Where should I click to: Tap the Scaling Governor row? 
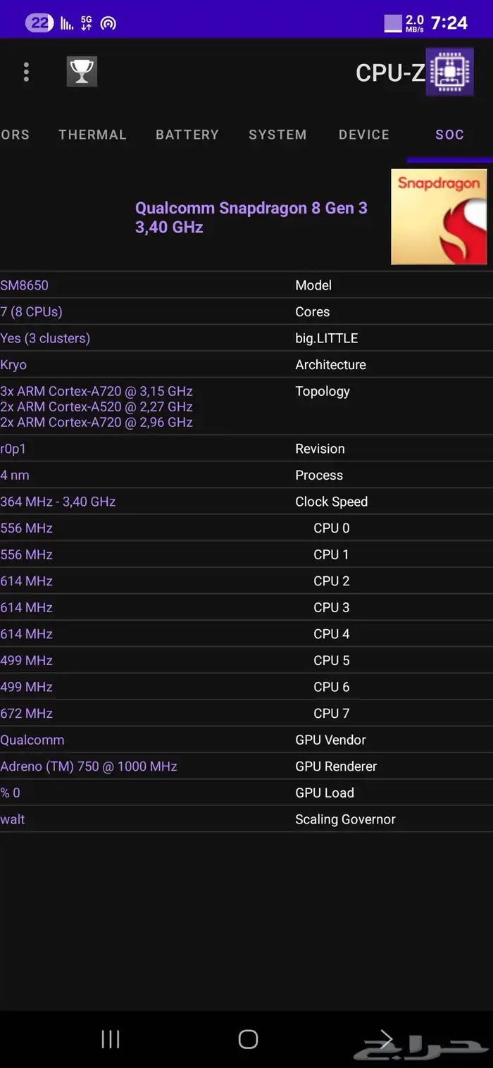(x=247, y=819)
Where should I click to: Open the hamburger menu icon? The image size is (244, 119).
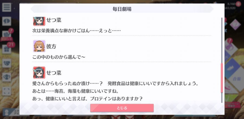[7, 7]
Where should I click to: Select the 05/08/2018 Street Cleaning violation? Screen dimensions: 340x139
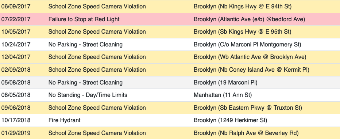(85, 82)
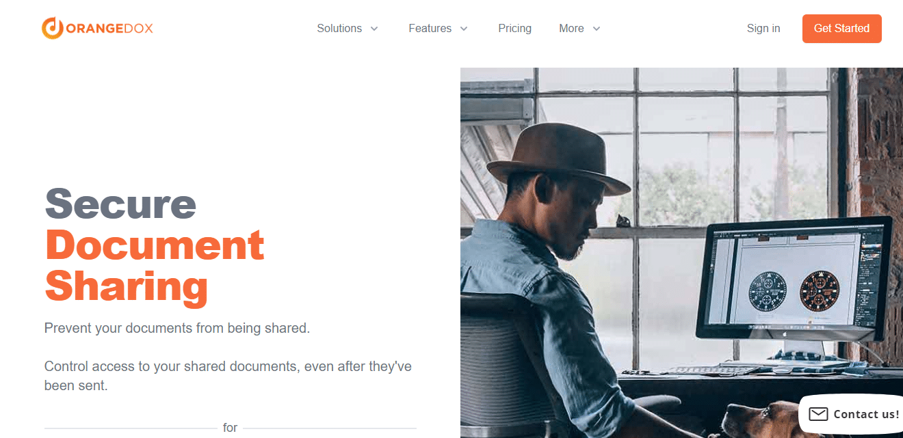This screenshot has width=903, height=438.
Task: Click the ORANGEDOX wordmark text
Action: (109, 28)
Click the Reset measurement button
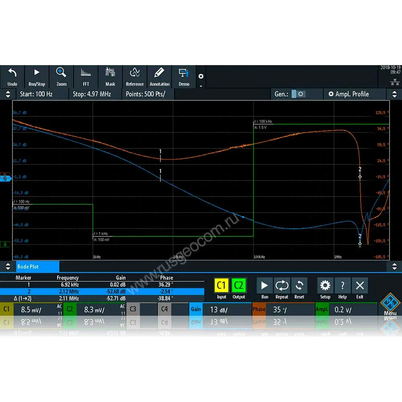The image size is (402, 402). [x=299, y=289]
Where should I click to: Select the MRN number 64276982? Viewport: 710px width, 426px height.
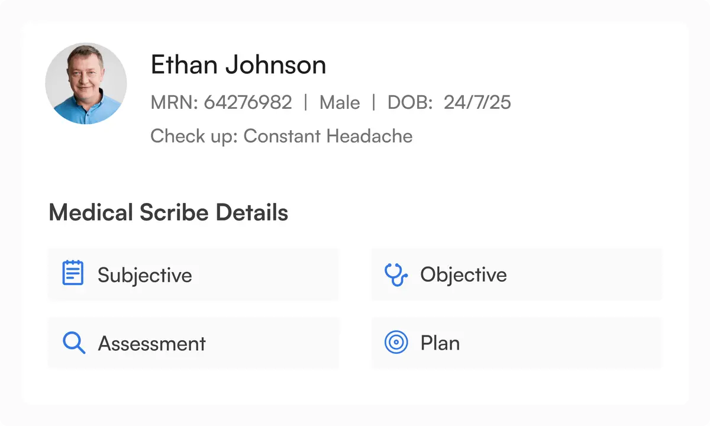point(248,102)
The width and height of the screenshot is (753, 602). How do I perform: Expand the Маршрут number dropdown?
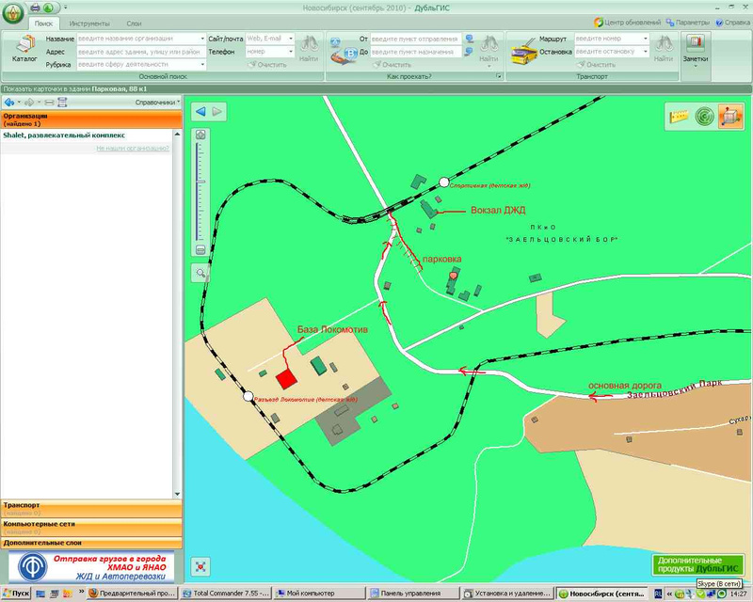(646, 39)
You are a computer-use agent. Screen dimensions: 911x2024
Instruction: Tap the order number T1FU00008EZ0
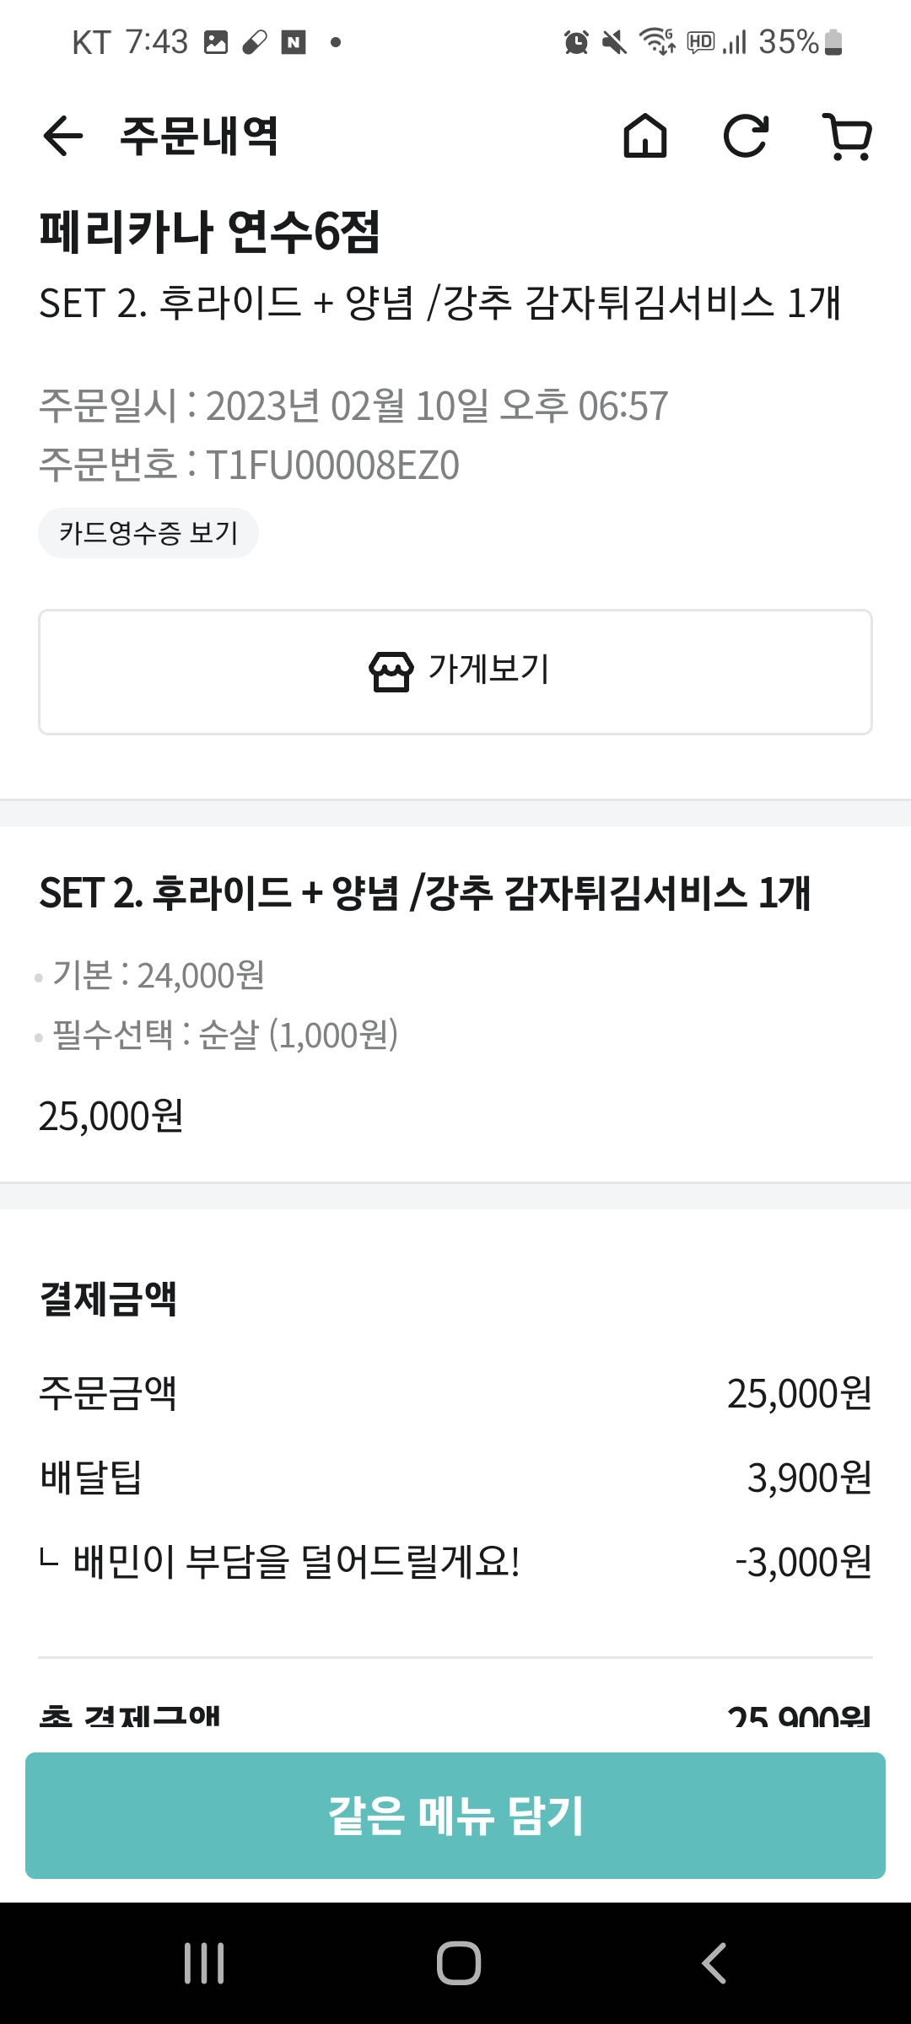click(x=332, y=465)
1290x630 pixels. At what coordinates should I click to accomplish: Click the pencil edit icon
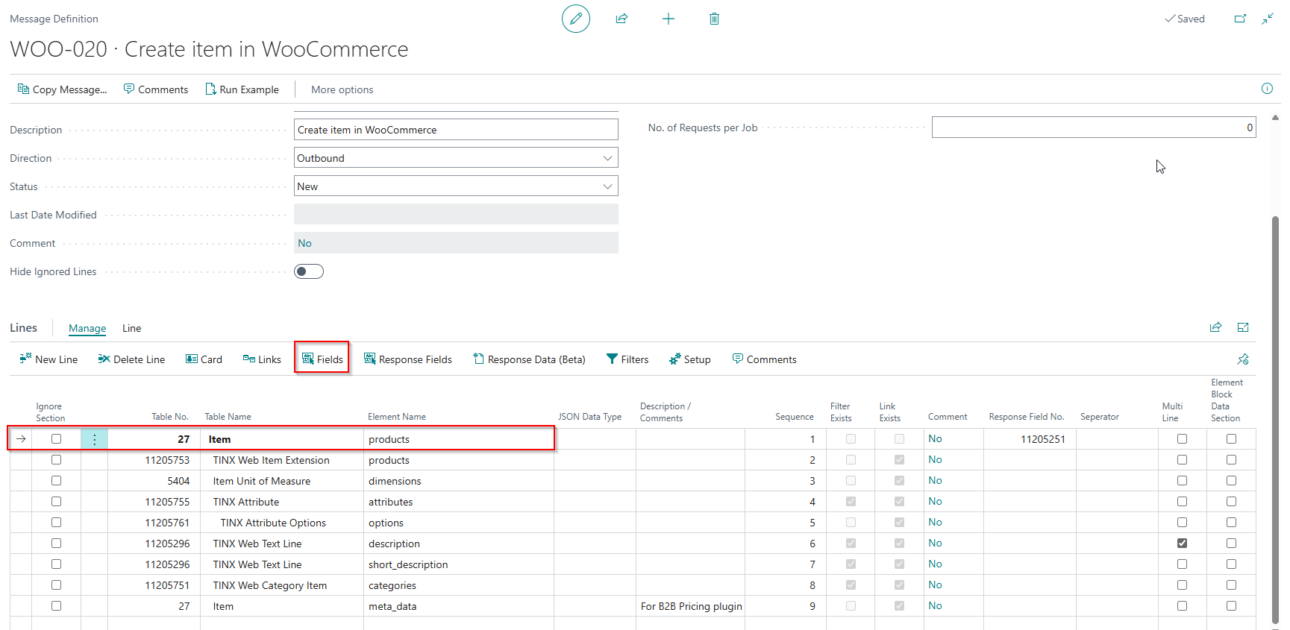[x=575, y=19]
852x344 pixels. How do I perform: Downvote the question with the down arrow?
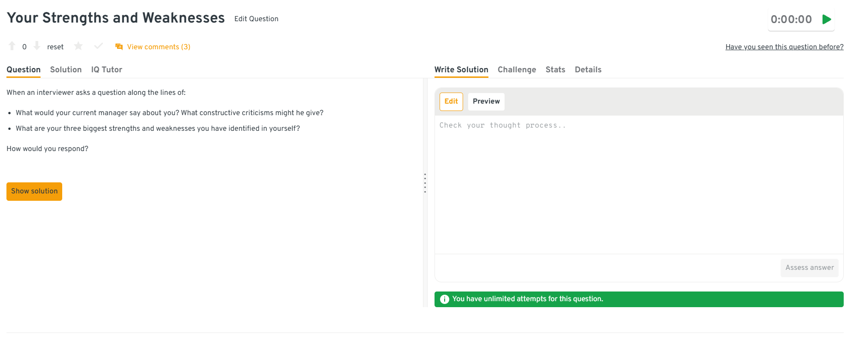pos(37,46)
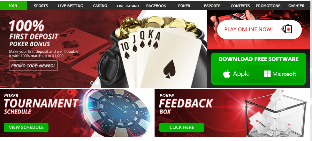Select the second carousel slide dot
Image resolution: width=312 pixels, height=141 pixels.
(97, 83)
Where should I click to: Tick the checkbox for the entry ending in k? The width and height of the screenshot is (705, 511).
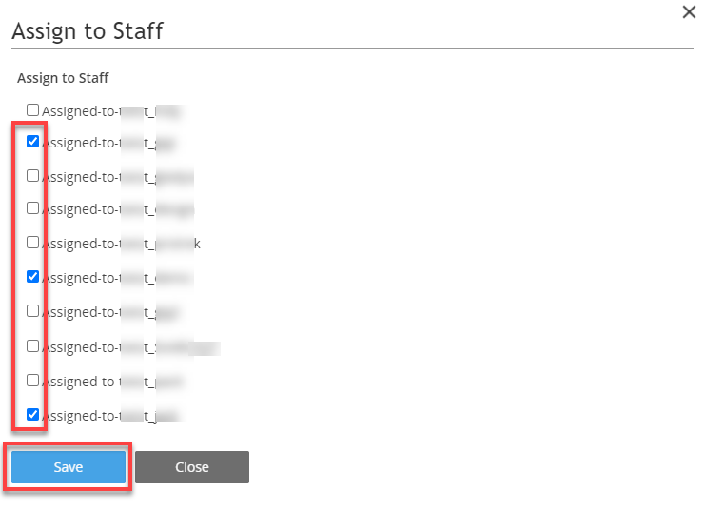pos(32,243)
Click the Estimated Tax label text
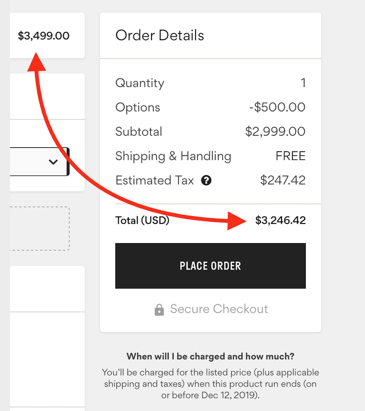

◇ ◇ ◇ ◇ ◇ ◇ ◇

TASK PROMPT: Your reply should hold only the lines running from the one with "Instruction: Tap the" to the end of the data above, set down exactly, pictures omitted.

EXERCISE ANSWER:
Instruction: Tap the order number T1FU00008EZ0
click(x=332, y=465)
1290x630 pixels. At what coordinates should I click to accomplish: Click the pencil edit icon
[x=575, y=19]
852x344 pixels. How do I perform: Downvote the question with the down arrow?
pos(37,46)
Select the second carousel slide dot
Image resolution: width=312 pixels, height=141 pixels.
(97, 83)
Where should I click to: Tick the checkbox for the entry ending in k? The width and height of the screenshot is (705, 511).
pos(32,243)
Click the Estimated Tax label text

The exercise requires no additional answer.